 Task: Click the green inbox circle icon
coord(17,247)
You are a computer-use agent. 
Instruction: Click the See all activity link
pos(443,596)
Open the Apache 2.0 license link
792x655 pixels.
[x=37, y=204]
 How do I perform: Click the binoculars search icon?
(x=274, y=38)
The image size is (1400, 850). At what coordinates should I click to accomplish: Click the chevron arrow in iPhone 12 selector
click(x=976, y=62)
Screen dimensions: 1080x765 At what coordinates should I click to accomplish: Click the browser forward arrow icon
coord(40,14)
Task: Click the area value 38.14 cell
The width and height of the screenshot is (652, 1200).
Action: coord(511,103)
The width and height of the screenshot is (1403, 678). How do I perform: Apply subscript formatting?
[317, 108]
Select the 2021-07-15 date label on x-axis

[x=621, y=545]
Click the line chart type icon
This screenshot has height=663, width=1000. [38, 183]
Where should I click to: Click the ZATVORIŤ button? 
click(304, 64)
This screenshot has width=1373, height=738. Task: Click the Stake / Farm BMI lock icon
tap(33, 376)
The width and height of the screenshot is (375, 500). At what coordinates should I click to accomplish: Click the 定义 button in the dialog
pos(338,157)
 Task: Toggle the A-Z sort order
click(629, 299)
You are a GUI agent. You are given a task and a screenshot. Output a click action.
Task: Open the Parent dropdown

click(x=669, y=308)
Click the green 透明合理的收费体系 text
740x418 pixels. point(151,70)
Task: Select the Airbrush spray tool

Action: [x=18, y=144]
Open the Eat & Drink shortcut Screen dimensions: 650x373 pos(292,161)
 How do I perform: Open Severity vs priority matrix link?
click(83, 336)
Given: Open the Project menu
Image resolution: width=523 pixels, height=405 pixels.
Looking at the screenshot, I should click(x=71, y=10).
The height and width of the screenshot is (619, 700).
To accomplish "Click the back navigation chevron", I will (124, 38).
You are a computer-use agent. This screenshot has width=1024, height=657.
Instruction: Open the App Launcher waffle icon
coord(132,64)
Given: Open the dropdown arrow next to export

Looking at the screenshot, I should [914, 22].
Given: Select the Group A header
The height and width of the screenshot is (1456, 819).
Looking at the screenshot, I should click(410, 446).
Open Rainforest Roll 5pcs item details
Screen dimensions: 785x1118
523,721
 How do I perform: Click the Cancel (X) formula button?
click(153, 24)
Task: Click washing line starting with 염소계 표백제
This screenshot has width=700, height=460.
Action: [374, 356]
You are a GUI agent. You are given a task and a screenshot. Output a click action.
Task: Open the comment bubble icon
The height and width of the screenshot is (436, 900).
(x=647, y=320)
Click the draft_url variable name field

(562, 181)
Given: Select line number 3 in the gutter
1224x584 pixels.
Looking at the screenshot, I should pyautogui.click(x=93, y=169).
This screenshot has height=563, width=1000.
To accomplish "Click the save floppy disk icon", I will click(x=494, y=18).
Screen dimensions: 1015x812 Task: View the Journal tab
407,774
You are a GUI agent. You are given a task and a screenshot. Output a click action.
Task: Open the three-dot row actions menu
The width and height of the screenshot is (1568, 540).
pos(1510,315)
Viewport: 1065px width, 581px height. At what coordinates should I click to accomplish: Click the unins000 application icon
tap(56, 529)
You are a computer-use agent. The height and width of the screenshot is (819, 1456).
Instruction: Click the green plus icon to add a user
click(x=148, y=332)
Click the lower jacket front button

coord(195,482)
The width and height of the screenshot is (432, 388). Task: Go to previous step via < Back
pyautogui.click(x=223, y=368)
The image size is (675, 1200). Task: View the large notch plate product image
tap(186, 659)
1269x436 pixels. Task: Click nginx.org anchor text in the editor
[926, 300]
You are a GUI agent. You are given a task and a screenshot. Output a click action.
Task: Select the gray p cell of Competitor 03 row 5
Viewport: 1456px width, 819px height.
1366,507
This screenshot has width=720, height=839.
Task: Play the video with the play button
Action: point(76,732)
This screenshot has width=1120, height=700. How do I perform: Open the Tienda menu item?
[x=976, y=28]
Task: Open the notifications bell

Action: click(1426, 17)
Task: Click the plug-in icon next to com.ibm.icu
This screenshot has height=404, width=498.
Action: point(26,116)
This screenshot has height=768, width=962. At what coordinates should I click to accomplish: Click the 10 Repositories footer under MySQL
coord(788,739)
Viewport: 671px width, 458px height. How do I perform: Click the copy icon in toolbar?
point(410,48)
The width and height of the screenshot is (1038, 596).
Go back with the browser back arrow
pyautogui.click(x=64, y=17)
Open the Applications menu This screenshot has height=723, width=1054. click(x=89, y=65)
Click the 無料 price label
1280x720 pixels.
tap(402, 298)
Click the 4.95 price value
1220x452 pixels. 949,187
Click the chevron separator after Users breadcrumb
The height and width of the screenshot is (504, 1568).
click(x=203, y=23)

* Your instructions: Once you have read the data above, print all of it again exactly.

* Task response:
 Task: Click the green inbox circle icon
coord(17,247)
You are a computer-use agent. 
Instruction: Click the See all activity link
pos(443,596)
Open the Apache 2.0 license link
792x655 pixels.
[x=37, y=204]
 How do I perform: Click the binoculars search icon?
(x=274, y=38)
The image size is (1400, 850). At what coordinates should I click to accomplish: Click the chevron arrow in iPhone 12 selector
click(x=976, y=62)
Screen dimensions: 1080x765 At what coordinates should I click to accomplish: Click the browser forward arrow icon
coord(40,14)
Task: Click the area value 38.14 cell
The width and height of the screenshot is (652, 1200).
Action: coord(511,103)
The width and height of the screenshot is (1403, 678). How do I perform: Apply subscript formatting?
[317, 108]
Select the 2021-07-15 date label on x-axis

[x=621, y=545]
Click the line chart type icon
This screenshot has height=663, width=1000. [38, 183]
Where should I click to: Click the ZATVORIŤ button? 
click(304, 64)
This screenshot has width=1373, height=738. Task: Click the Stake / Farm BMI lock icon
tap(33, 376)
The width and height of the screenshot is (375, 500). At what coordinates should I click to accomplish: Click the 定义 button in the dialog
pos(338,157)
 Task: Toggle the A-Z sort order
click(629, 299)
You are a GUI agent. You are given a task and a screenshot. Output a click action.
Task: Open the Parent dropdown

click(x=669, y=308)
Click the green 透明合理的收费体系 text
740x418 pixels. point(151,70)
Task: Select the Airbrush spray tool

Action: [x=18, y=144]
Open the Eat & Drink shortcut Screen dimensions: 650x373 pos(292,161)
 How do I perform: Open Severity vs priority matrix link?
click(83, 336)
Given: Open the Project menu
Image resolution: width=523 pixels, height=405 pixels.
Looking at the screenshot, I should click(x=71, y=10).
The height and width of the screenshot is (619, 700).
To accomplish "Click the back navigation chevron", I will (124, 38).
You are a computer-use agent. This screenshot has width=1024, height=657.
Instruction: Open the App Launcher waffle icon
coord(132,64)
Given: Open the dropdown arrow next to export

Looking at the screenshot, I should [914, 22].
Given: Select the Group A header
The height and width of the screenshot is (1456, 819).
Looking at the screenshot, I should click(410, 446).
Open Rainforest Roll 5pcs item details
Screen dimensions: 785x1118
523,721
 How do I perform: Click the Cancel (X) formula button?
click(153, 24)
Task: Click washing line starting with 염소계 표백제
This screenshot has width=700, height=460.
Action: [374, 356]
You are a GUI agent. You are given a task and a screenshot. Output a click action.
Task: Open the comment bubble icon
The height and width of the screenshot is (436, 900).
(x=647, y=320)
Click the draft_url variable name field

(562, 181)
Given: Select line number 3 in the gutter
1224x584 pixels.
Looking at the screenshot, I should pyautogui.click(x=93, y=169).
This screenshot has height=563, width=1000.
To accomplish "Click the save floppy disk icon", I will click(x=494, y=18).
Screen dimensions: 1015x812 Task: View the Journal tab
407,774
You are a GUI agent. You are given a task and a screenshot. Output a click action.
Task: Open the three-dot row actions menu
The width and height of the screenshot is (1568, 540).
pos(1510,315)
Viewport: 1065px width, 581px height. At what coordinates should I click to accomplish: Click the unins000 application icon
tap(56, 529)
You are a computer-use agent. The height and width of the screenshot is (819, 1456).
Instruction: Click the green plus icon to add a user
click(x=148, y=332)
Click the lower jacket front button

coord(195,482)
The width and height of the screenshot is (432, 388). Task: Go to previous step via < Back
pyautogui.click(x=223, y=368)
The image size is (675, 1200). Task: View the large notch plate product image
tap(186, 659)
1269x436 pixels. Task: Click nginx.org anchor text in the editor
[926, 300]
You are a GUI agent. You are given a task and a screenshot. Output a click action.
Task: Select the gray p cell of Competitor 03 row 5
Viewport: 1456px width, 819px height.
1366,507
This screenshot has width=720, height=839.
Task: Play the video with the play button
Action: point(76,732)
This screenshot has width=1120, height=700. How do I perform: Open the Tienda menu item?
[x=976, y=28]
Task: Open the notifications bell

Action: click(1426, 17)
Task: Click the plug-in icon next to com.ibm.icu
This screenshot has height=404, width=498.
Action: point(26,116)
This screenshot has height=768, width=962. At what coordinates should I click to accomplish: Click the 10 Repositories footer under MySQL
coord(788,739)
Viewport: 671px width, 458px height. How do I perform: Click the copy icon in toolbar?
point(410,48)
The width and height of the screenshot is (1038, 596).
Go back with the browser back arrow
pyautogui.click(x=64, y=17)
Open the Applications menu This screenshot has height=723, width=1054. click(x=89, y=65)
Click the 無料 price label
1280x720 pixels.
tap(402, 298)
Click the 4.95 price value
1220x452 pixels. 949,187
Click the chevron separator after Users breadcrumb
The height and width of the screenshot is (504, 1568).
click(x=203, y=23)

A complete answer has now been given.